3. Get your name out there

  • Register on PhotoAssist — create a detailed profile listing your skills, experience, and availability. Photographers search here when they need crew.
  • Reach out directly — email photographers whose work you admire. Keep it short: who you are, what you can do, your availability. Attach a simple CV.
  • Social media — follow photographers you'd like to assist. Engage genuinely with their work. Instagram is where most of the industry lives.
  • Networking events — industry meetups, portfolio reviews, exhibitions. Show up, be friendly, don't hard-sell.

4. Build your reputation

The assisting world runs on word of mouth. Do a good job, be pleasant to work with, and referrals will follow. A photographer whose regular first is unavailable will ask their network — and if your name comes up, you'll get the call.

5. Decide your path

Some assistants stay in the role for years and build a solid freelance career. Others use it as a stepping stone to becoming a photographer, a digital tech, a lighting designer, or a producer. There's no wrong answer — the role teaches you things you can't learn any other way.

What can you earn?

Day rates for photo assistants in the UK vary by location, experience, and type of work:

  • Trainee / entry level: £100–£150/day
  • Experienced first assistant: £250–£400/day (London commercial rates)
  • Digital tech: £300–£500/day (specialist rate, reflects the kit and expertise involved)

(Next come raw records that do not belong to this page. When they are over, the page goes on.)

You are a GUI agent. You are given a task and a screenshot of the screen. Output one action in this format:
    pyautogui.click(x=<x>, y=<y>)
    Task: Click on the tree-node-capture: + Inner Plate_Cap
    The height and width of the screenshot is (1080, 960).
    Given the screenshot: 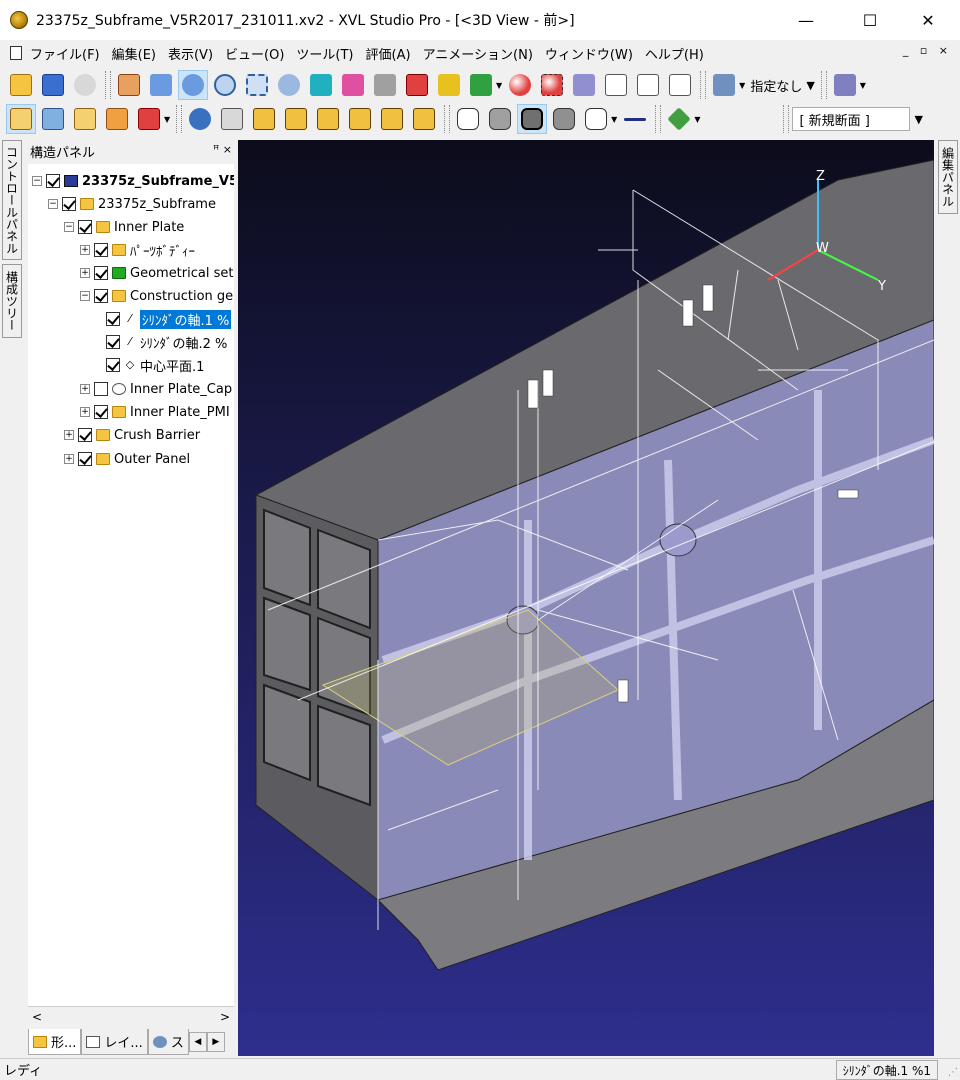 What is the action you would take?
    pyautogui.click(x=156, y=389)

Rates outside London tend to be lower. Editorial and charity work typically pays less than advertising and commercial. Always agree rates before the shoot — it avoids awkward conversations at wrap.

Common mistakes

  • Talking too much on set — read the room. Some photographers want chat; others need focus. Default to quiet efficiency.
  • Touching the camera uninvited — ask first. Always.
  • Not bringing the basics — a Leatherman, gaffer tape, a torch, a notebook. Small kit, big difference.
  • Burning bridges — the industry is small. Be professional with everyone, even on bad days.

Ready to start?

The best way to get into assisting is to start. Register your profile, reach out to photographers, and say yes to the first opportunity that comes along. Every working photographer started somewhere — most of them started exactly where you are now.